Le snob aime paraître éclectique . Il ne prend pas grand chose au sérieux. D'ailleurs le snob préfère concentrer toute son intelligence sur des conneries plutôt que de mobiliser toute sa connerie sur des choses intelligentes. Sa patience a des limites... mais il ne faut pas exagérer. Il ne connaît aucune blague belge. Il est extrêmement prétentieux.
Bref, le snob est coupable.
15 août 2006 2 15 /08 /août /2006 14:37

 

 

Star sheep

 

"Si on devait imaginer la rencontre fortuite du petit prince, sorti de son désert, et de Zazie, sortie de son métro, le dialogue serait bref."

Jean-Louis Bory

 

"Plus périlleux, le double zeugma : Après avoir sauté sa belle-soeur et le repas du midi, le Petit Prince reprit enfin ses esprits et une banane. (Saint Exupéry, Ça creuse.)"

Pierre Desproges, Dictionnaire superflu (...), article "Zeugma"

**Données enregistrées**
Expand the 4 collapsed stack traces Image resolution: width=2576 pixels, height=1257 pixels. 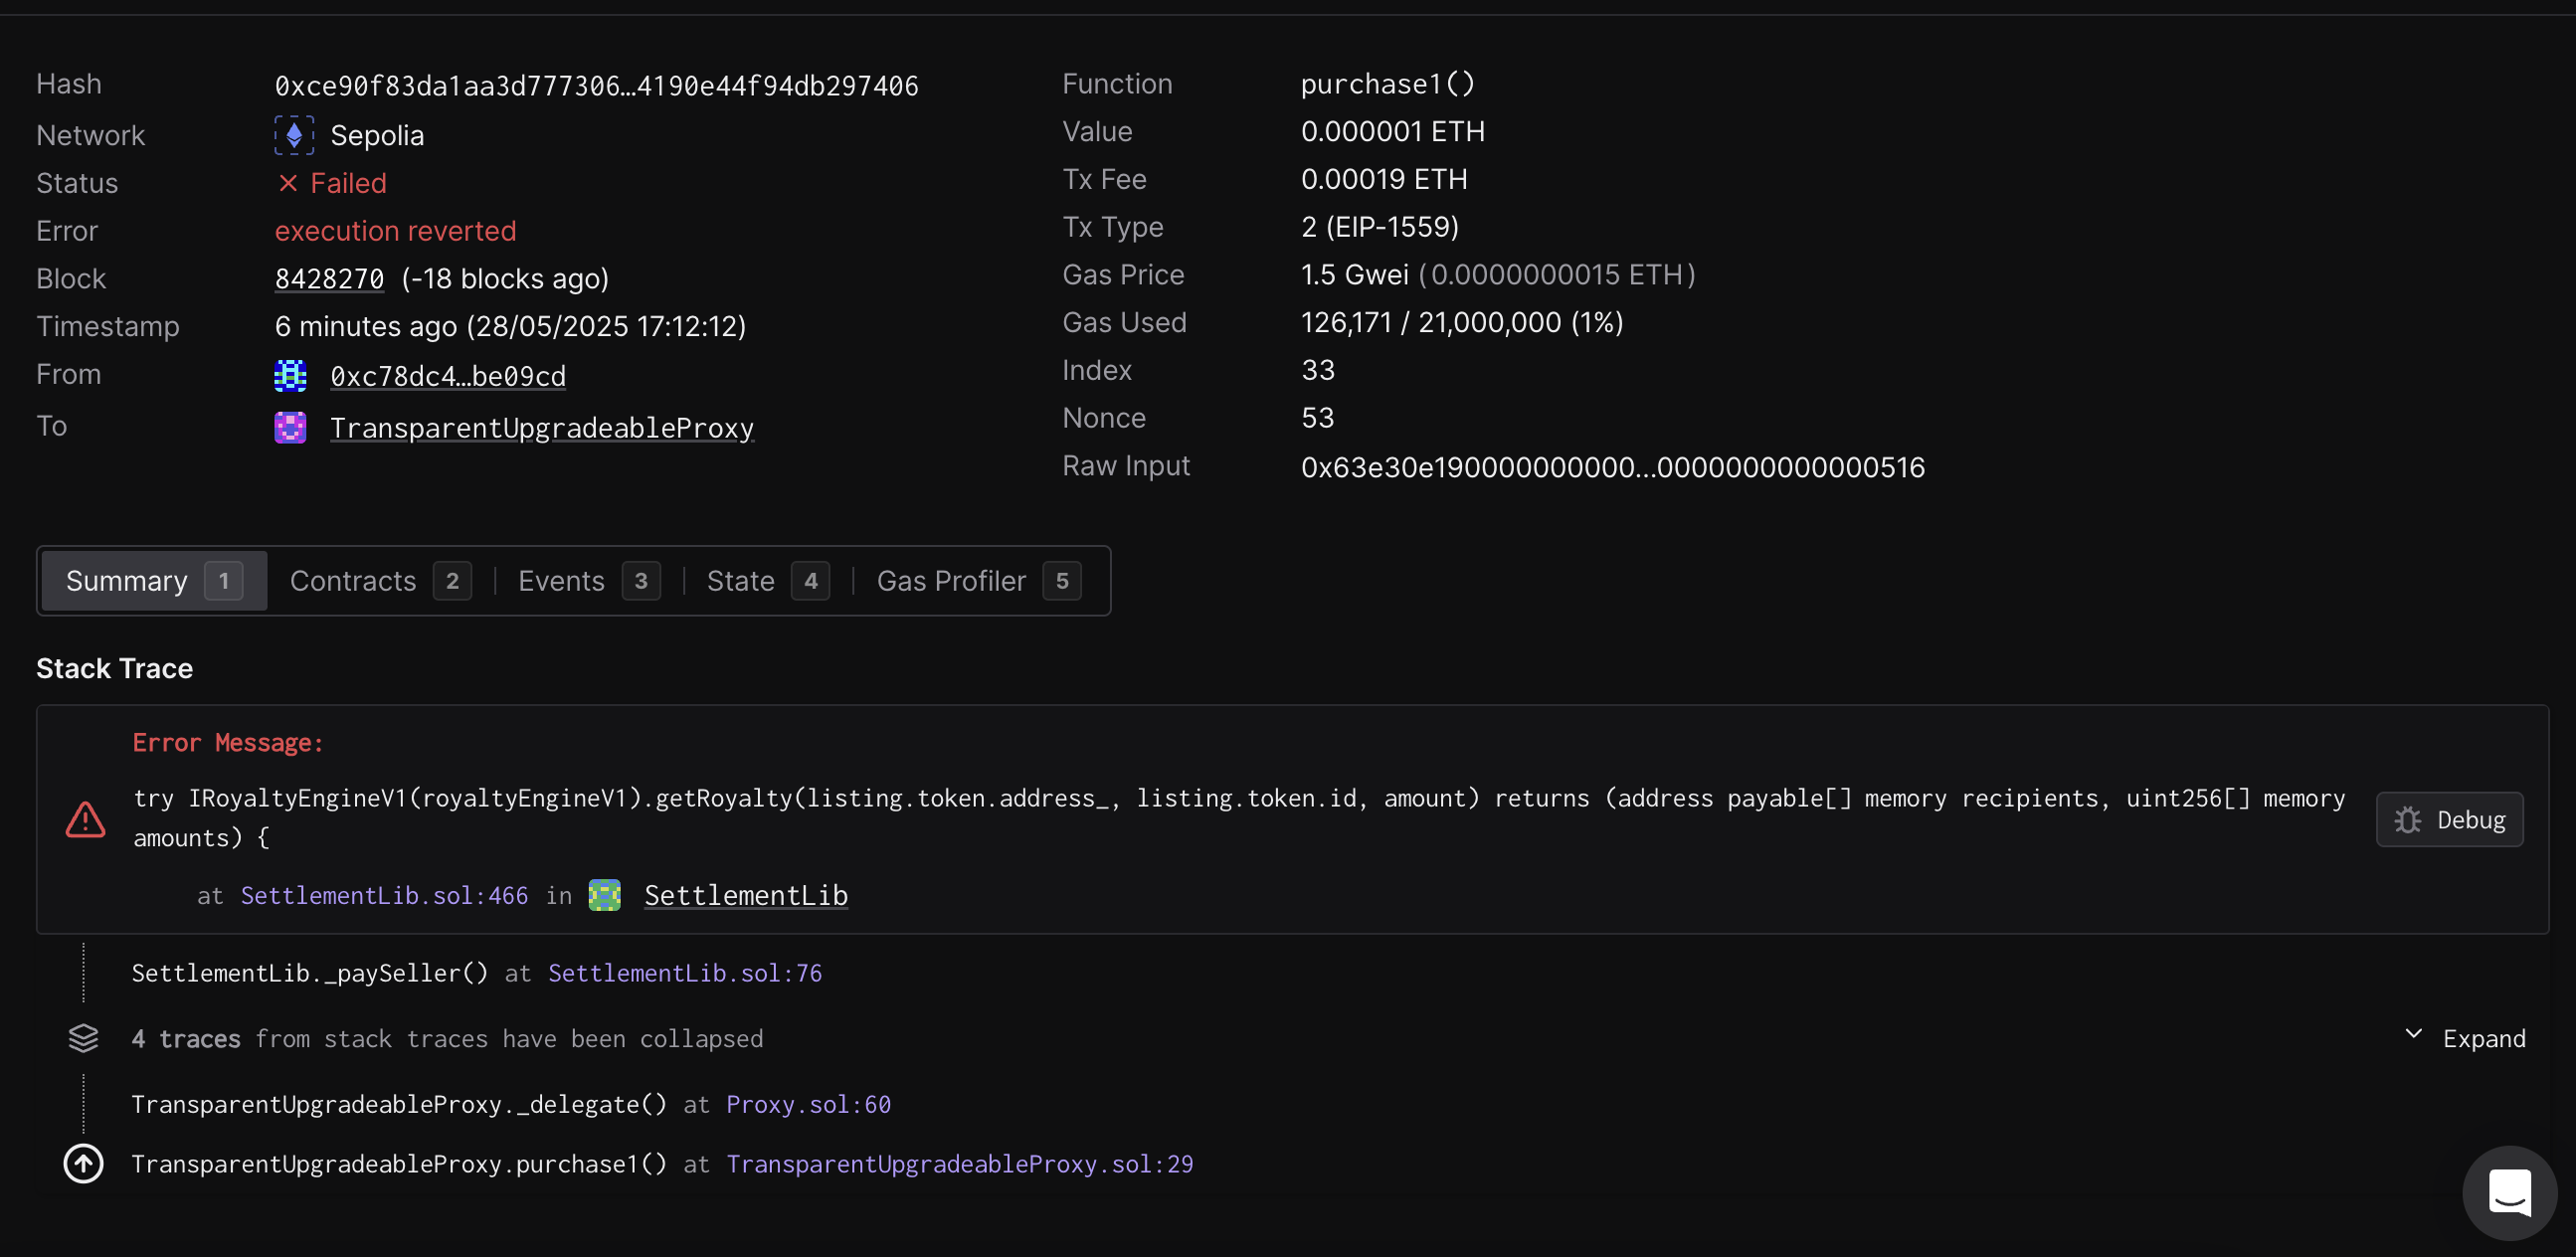[x=2483, y=1038]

**Consigne**
Extrayez de l'extrait du document tout ce qui va de "Le snob aime" jusqu'à "snob est coupable.".

**Corrigé**
Le snob aime paraître éclectique . Il ne prend pas grand chose au sérieux. D'ailleurs le snob préfère concentrer toute son intelligence sur des conneries plutôt que de mobiliser toute sa connerie sur des choses intelligentes. Sa patience a des limites... mais il ne faut pas exagérer. Il ne connaît aucune blague belge. Il est extrêmement prétentieux.
Bref, le snob est coupable.